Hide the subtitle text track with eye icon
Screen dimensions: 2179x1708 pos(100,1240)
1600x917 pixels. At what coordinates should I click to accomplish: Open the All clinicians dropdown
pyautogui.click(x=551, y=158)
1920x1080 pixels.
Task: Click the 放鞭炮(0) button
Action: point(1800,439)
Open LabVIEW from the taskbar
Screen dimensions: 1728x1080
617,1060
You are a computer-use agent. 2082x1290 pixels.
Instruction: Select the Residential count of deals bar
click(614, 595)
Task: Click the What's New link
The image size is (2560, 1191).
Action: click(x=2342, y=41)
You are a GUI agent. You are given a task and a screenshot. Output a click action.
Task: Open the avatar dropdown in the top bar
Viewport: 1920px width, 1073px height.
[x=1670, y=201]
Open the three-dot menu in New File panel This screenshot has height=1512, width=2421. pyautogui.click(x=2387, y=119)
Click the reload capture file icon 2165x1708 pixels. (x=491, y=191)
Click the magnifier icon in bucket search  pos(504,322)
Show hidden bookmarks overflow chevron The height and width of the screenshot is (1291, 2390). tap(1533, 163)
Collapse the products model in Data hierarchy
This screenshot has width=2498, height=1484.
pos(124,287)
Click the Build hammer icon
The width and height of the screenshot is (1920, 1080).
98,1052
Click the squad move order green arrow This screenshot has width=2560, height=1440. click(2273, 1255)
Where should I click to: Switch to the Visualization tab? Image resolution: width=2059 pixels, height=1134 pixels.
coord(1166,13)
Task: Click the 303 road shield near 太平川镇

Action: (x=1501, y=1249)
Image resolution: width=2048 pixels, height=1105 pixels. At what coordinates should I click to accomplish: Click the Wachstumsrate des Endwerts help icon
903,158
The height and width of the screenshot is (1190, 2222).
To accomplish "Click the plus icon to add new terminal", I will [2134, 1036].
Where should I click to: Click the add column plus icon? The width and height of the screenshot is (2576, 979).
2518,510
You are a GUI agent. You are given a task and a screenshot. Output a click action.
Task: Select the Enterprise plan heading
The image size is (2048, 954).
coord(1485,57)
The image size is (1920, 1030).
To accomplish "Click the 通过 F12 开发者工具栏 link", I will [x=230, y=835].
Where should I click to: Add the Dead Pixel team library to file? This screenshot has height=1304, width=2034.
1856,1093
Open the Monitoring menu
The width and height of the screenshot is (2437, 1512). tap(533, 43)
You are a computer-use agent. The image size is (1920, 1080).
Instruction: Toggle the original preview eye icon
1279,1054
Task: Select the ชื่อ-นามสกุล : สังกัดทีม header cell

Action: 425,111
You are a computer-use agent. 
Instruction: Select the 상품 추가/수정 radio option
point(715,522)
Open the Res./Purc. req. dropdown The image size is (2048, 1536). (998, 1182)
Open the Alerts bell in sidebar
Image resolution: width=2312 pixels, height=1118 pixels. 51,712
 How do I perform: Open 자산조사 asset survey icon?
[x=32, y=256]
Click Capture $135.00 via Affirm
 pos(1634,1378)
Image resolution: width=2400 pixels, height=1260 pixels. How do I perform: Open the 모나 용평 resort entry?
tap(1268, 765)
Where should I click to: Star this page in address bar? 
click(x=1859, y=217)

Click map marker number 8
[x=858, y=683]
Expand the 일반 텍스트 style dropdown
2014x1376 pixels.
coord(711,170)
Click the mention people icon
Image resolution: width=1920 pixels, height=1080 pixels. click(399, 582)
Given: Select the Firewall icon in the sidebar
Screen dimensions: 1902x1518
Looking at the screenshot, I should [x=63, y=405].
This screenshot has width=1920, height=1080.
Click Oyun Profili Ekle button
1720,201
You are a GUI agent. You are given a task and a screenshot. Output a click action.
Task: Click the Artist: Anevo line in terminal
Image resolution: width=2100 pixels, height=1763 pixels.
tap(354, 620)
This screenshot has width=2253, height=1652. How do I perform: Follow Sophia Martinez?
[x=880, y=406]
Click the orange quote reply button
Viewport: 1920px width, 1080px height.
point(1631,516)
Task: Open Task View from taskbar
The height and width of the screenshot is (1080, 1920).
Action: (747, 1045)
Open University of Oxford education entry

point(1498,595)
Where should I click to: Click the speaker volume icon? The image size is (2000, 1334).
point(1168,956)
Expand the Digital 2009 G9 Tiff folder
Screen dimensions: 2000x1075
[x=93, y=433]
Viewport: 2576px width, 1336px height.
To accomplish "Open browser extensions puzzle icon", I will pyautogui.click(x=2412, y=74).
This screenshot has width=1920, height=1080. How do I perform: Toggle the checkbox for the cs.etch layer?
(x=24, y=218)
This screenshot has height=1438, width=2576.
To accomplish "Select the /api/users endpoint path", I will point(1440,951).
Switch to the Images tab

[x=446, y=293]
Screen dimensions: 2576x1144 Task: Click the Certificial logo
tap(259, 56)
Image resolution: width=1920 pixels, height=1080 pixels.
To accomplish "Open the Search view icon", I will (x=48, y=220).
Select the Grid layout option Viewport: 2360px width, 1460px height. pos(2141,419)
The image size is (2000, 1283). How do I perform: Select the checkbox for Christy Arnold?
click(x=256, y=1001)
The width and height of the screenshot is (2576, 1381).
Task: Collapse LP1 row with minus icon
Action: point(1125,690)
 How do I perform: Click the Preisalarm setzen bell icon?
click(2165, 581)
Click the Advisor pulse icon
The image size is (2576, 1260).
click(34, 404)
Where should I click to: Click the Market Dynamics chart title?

* [What is required] Give back the complete material, keeping every word exactly as written.

* [Answer box]
Hide the subtitle text track with eye icon
Screen dimensions: 2179x1708 pos(100,1240)
1600x917 pixels. At what coordinates should I click to accomplish: Open the All clinicians dropdown
pyautogui.click(x=551, y=158)
1920x1080 pixels.
Task: Click the 放鞭炮(0) button
Action: point(1800,439)
Open LabVIEW from the taskbar
Screen dimensions: 1728x1080
617,1060
You are a computer-use agent. 2082x1290 pixels.
Instruction: Select the Residential count of deals bar
click(614, 595)
Task: Click the What's New link
The image size is (2560, 1191).
Action: click(x=2342, y=41)
You are a GUI agent. You are given a task and a screenshot. Output a click action.
Task: Open the avatar dropdown in the top bar
Viewport: 1920px width, 1073px height.
[x=1670, y=201]
Open the three-dot menu in New File panel This screenshot has height=1512, width=2421. pyautogui.click(x=2387, y=119)
Click the reload capture file icon 2165x1708 pixels. (x=491, y=191)
Click the magnifier icon in bucket search  pos(504,322)
Show hidden bookmarks overflow chevron The height and width of the screenshot is (1291, 2390). tap(1533, 163)
Collapse the products model in Data hierarchy
This screenshot has width=2498, height=1484.
pos(124,287)
Click the Build hammer icon
The width and height of the screenshot is (1920, 1080).
98,1052
Click the squad move order green arrow This screenshot has width=2560, height=1440. click(2273, 1255)
Where should I click to: Switch to the Visualization tab? Image resolution: width=2059 pixels, height=1134 pixels.
coord(1166,13)
Task: Click the 303 road shield near 太平川镇

Action: (x=1501, y=1249)
Image resolution: width=2048 pixels, height=1105 pixels. At what coordinates should I click to accomplish: Click the Wachstumsrate des Endwerts help icon
903,158
The height and width of the screenshot is (1190, 2222).
To accomplish "Click the plus icon to add new terminal", I will [2134, 1036].
Where should I click to: Click the add column plus icon? The width and height of the screenshot is (2576, 979).
2518,510
You are a GUI agent. You are given a task and a screenshot. Output a click action.
Task: Select the Enterprise plan heading
The image size is (2048, 954).
coord(1485,57)
The image size is (1920, 1030).
To accomplish "Click the 通过 F12 开发者工具栏 link", I will [x=230, y=835].
Where should I click to: Add the Dead Pixel team library to file? This screenshot has height=1304, width=2034.
1856,1093
Open the Monitoring menu
The width and height of the screenshot is (2437, 1512). tap(533, 43)
You are a computer-use agent. The image size is (1920, 1080).
Instruction: Toggle the original preview eye icon
1279,1054
Task: Select the ชื่อ-นามสกุล : สังกัดทีม header cell

Action: 425,111
You are a computer-use agent. 
Instruction: Select the 상품 추가/수정 radio option
point(715,522)
Open the Res./Purc. req. dropdown The image size is (2048, 1536). (998, 1182)
Open the Alerts bell in sidebar
Image resolution: width=2312 pixels, height=1118 pixels. 51,712
 How do I perform: Open 자산조사 asset survey icon?
[x=32, y=256]
Click Capture $135.00 via Affirm
 pos(1634,1378)
Image resolution: width=2400 pixels, height=1260 pixels. How do I perform: Open the 모나 용평 resort entry?
tap(1268, 765)
Where should I click to: Star this page in address bar? 
click(x=1859, y=217)

Click map marker number 8
[x=858, y=683]
Expand the 일반 텍스트 style dropdown
2014x1376 pixels.
coord(711,170)
Click the mention people icon
Image resolution: width=1920 pixels, height=1080 pixels. click(399, 582)
Given: Select the Firewall icon in the sidebar
Screen dimensions: 1902x1518
Looking at the screenshot, I should [x=63, y=405].
This screenshot has width=1920, height=1080.
Click Oyun Profili Ekle button
1720,201
You are a GUI agent. You are given a task and a screenshot. Output a click action.
Task: Click the Artist: Anevo line in terminal
Image resolution: width=2100 pixels, height=1763 pixels.
tap(354, 620)
This screenshot has width=2253, height=1652. How do I perform: Follow Sophia Martinez?
[x=880, y=406]
Click the orange quote reply button
Viewport: 1920px width, 1080px height.
point(1631,516)
Task: Open Task View from taskbar
The height and width of the screenshot is (1080, 1920).
Action: (747, 1045)
Open University of Oxford education entry

point(1498,595)
Where should I click to: Click the speaker volume icon? The image size is (2000, 1334).
point(1168,956)
Expand the Digital 2009 G9 Tiff folder
Screen dimensions: 2000x1075
[x=93, y=433]
Viewport: 2576px width, 1336px height.
To accomplish "Open browser extensions puzzle icon", I will pyautogui.click(x=2412, y=74).
This screenshot has width=1920, height=1080. How do I perform: Toggle the checkbox for the cs.etch layer?
(x=24, y=218)
This screenshot has height=1438, width=2576.
To accomplish "Select the /api/users endpoint path", I will point(1440,951).
Switch to the Images tab

[x=446, y=293]
Screen dimensions: 2576x1144 Task: Click the Certificial logo
tap(259, 56)
Image resolution: width=1920 pixels, height=1080 pixels.
To accomplish "Open the Search view icon", I will (x=48, y=220).
Select the Grid layout option Viewport: 2360px width, 1460px height. pos(2141,419)
The image size is (2000, 1283). How do I perform: Select the checkbox for Christy Arnold?
click(x=256, y=1001)
The width and height of the screenshot is (2576, 1381).
Task: Collapse LP1 row with minus icon
Action: point(1125,690)
 How do I perform: Click the Preisalarm setzen bell icon?
click(2165, 581)
Click the Advisor pulse icon
The image size is (2576, 1260).
click(34, 404)
Where should I click to: Click the Market Dynamics chart title?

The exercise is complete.